***** Provided passage

Sunday, October 10, 2010

The Ig Nobels: Making people laugh and then think

Today’s ‘Positive and Optimistic Sunday’. My mother language’s English. I feel profound sympathy for everyone trying to learn English as a second (or subsequent) language. For them, English’s grammatical and constructional idiosyncrasies must be hugely frustrating. An example? The opposite of ‘noble’. It’s ‘ignoble’. I can’t find any other word which converts to its antonym via the prefix ‘ig’. If you want to parody the Nobel Prizes, what would you name the parody prizes? The Ig Nobel Prizes, of course [1]. Ig Nobels are awarded in early October each year by the humorous journal Annals of Improbable Research [2]. The Ig Nobels were inaugurated in 1991 – at that time for discoveries ‘that cannot, or should not, be reproduced’. Ten prizes are awarded each year, in the five Nobel categories (i.e. physics, chemistry, physiology/ medicine, literature and peace) plus others. The Ig Nobels are for genuine achievements ‘that first make people laugh, and then make them think’. The 2010 Ig Nobels were announced last week [3]. The range of its Prize topics is astounding. And wondrous. Every Ig Nobel winner from 1991 to 2010 is here [4]. And I must congratulate Andre Geim [5] who won an Ig Nobel in 2000 and a Nobel in 2010 [6]. Finally I love it that the Ig Nobel ceremony, held at Harvard each year, ends with the admonition: ‘If you didn’t win a prize – and especially if you did – better luck next year!’

**********
***** Given entries

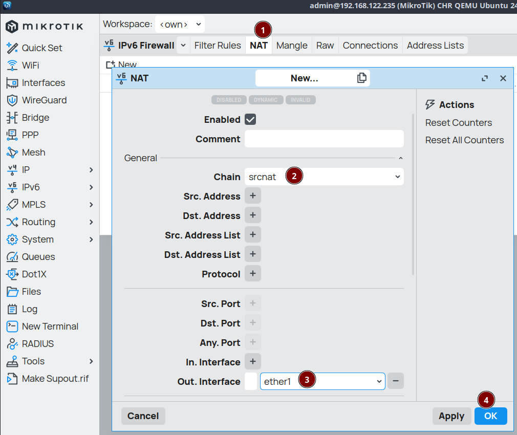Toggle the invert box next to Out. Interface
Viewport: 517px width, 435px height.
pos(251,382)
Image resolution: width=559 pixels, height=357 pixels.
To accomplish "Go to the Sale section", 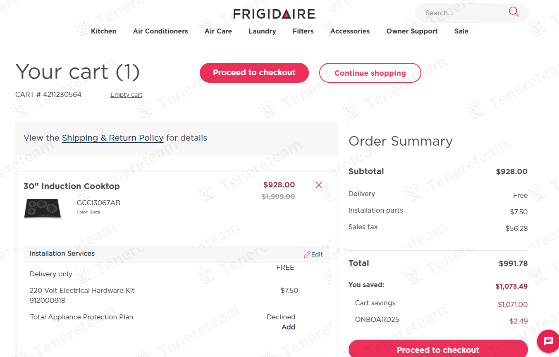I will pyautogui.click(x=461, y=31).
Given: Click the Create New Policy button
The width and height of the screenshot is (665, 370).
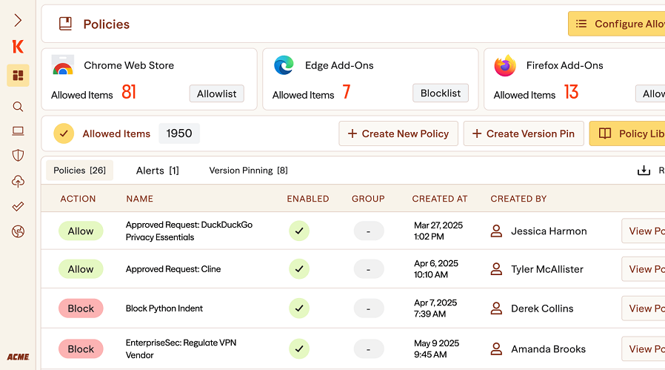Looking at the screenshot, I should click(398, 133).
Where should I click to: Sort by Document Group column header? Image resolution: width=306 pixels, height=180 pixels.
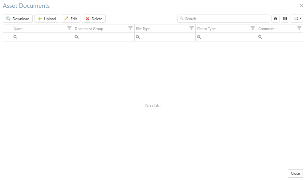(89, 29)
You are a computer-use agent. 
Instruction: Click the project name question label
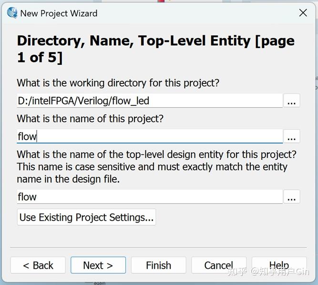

**********
***** Given entries

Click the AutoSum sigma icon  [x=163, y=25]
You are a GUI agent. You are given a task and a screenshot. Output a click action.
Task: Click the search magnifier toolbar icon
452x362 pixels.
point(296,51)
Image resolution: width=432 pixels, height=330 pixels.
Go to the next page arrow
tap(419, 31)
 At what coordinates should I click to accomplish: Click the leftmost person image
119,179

**********
***** Given entries

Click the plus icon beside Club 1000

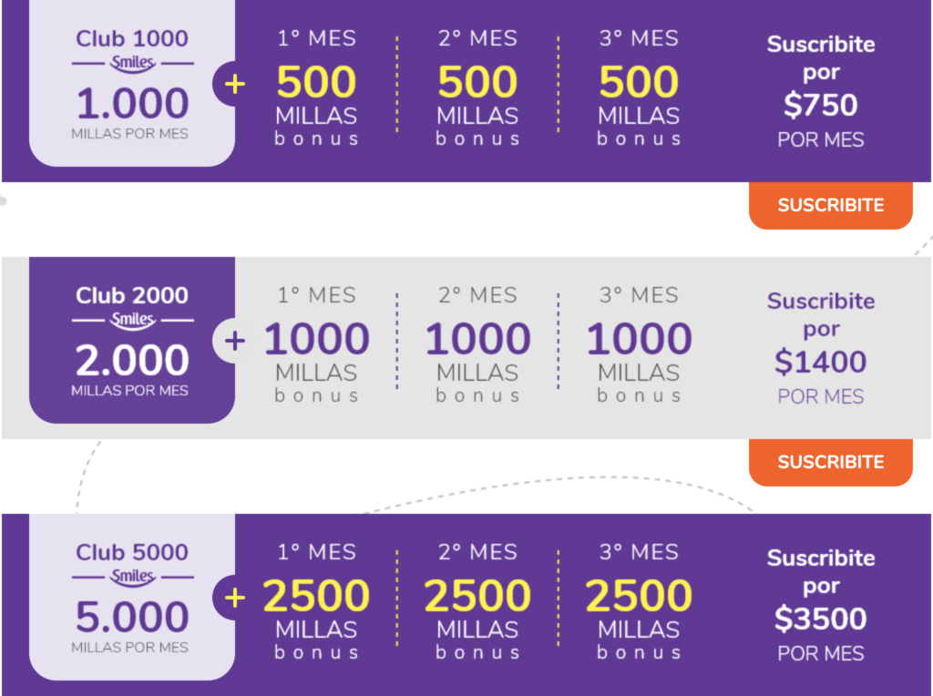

**********

▶ **Aim of the exercise**
Can you copy out the full Ig Nobel blog post above, word for word, from its date line to its last sentence?

▶ **Solution for this task**
Sunday, October 10, 2010

The Ig Nobels: Making people laugh and then think

Today’s ‘Positive and Optimistic Sunday’. My mother language’s English. I feel profound sympathy for everyone trying to learn English as a second (or subsequent) language. For them, English’s grammatical and constructional idiosyncrasies must be hugely frustrating. An example? The opposite of ‘noble’. It’s ‘ignoble’. I can’t find any other word which converts to its antonym via the prefix ‘ig’. If you want to parody the Nobel Prizes, what would you name the parody prizes? The Ig Nobel Prizes, of course [1]. Ig Nobels are awarded in early October each year by the humorous journal Annals of Improbable Research [2]. The Ig Nobels were inaugurated in 1991 – at that time for discoveries ‘that cannot, or should not, be reproduced’. Ten prizes are awarded each year, in the five Nobel categories (i.e. physics, chemistry, physiology/ medicine, literature and peace) plus others. The Ig Nobels are for genuine achievements ‘that first make people laugh, and then make them think’. The 2010 Ig Nobels were announced last week [3]. The range of its Prize topics is astounding. And wondrous. Every Ig Nobel winner from 1991 to 2010 is here [4]. And I must congratulate Andre Geim [5] who won an Ig Nobel in 2000 and a Nobel in 2010 [6]. Finally I love it that the Ig Nobel ceremony, held at Harvard each year, ends with the admonition: ‘If you didn’t win a prize – and especially if you did – better luck next year!’